Mouth markings are simply nature’s way of taking care of the flock. If you look at other Estrildids’ mouth markings, theirs look weird too, although each one of these grassfinches has a different sort of mark.
Mouth Markings May Help the Parents See
One theory I’ve always heard is that Gouldian finches nest in the back of dark cavities, so they need the mouth markings to see how to feed the babies. Makes sense, right? These markings, properly called papillae, luminesce — so a parent would be able to see them if there’s the tiniest bit of light available. Note that they aren’t phosphorescent, as many believe. They simply reflect light.
Mouth Markings May Help the Parents Discern
Another theory about the mouth markings on finches is based on the fact that every species of finch has different markings. So someone theorized that, if the nest is invaded by a parasitic species (a bird that lays their eggs in another bird’s nest, so the babies are raised by them) the parent birds will notice the different marks and know those are not their babies. One scientist tested this out by painting over the markings. He noticed that the babies without markings weren’t tossed from the nest, as we might suspect, but the parents fed them less than the others.

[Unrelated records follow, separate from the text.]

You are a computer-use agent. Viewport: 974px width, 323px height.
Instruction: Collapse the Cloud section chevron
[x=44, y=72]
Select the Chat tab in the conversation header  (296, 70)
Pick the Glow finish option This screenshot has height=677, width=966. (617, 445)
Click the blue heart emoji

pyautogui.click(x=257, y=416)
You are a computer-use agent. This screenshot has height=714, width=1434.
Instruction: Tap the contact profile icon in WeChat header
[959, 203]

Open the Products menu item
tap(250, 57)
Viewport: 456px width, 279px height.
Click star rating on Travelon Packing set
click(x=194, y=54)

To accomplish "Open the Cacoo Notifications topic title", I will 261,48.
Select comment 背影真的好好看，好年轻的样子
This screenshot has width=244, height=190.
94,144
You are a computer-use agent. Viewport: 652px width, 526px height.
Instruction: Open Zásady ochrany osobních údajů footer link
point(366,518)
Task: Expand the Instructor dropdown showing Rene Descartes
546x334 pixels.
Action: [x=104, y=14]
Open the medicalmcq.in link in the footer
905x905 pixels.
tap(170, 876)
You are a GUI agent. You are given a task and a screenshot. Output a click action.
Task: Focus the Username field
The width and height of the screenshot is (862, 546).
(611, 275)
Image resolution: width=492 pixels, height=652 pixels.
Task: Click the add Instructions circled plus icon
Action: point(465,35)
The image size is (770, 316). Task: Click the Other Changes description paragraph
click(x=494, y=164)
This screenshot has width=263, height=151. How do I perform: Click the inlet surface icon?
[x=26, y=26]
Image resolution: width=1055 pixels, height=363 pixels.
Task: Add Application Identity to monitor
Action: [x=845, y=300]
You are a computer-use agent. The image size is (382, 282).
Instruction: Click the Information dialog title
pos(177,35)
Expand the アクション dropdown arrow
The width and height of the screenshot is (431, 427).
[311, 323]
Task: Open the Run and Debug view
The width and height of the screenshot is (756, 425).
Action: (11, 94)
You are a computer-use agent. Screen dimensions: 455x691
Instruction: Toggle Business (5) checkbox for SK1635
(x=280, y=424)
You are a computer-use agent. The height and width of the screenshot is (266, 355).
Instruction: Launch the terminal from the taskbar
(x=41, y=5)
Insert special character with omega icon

More Ideas About Mouth Markings
Some people believe that unhealthy chicks have duller markings, so the parents can distinguish healthy and unhealthy babies. Still others think that it helps them notice which chicks are older, since the markings are spaced further apart as the chick grows, and they eventually disappear altogether.
Whichever theory you ascribe to, one thing is for sure: the mouth markings are just a little weird, and they freak people out. That’s just one more thing that makes Gouldian finches so fun.
Reduced growth but not survival of chicks with altered gape patterns: implications for the evolution of nestling similarity in a parasitic finch, Justin D. Schuetz https://www.sciencedirect.com/science/article/pii/S0003347205001995 accessed 11/18/2019.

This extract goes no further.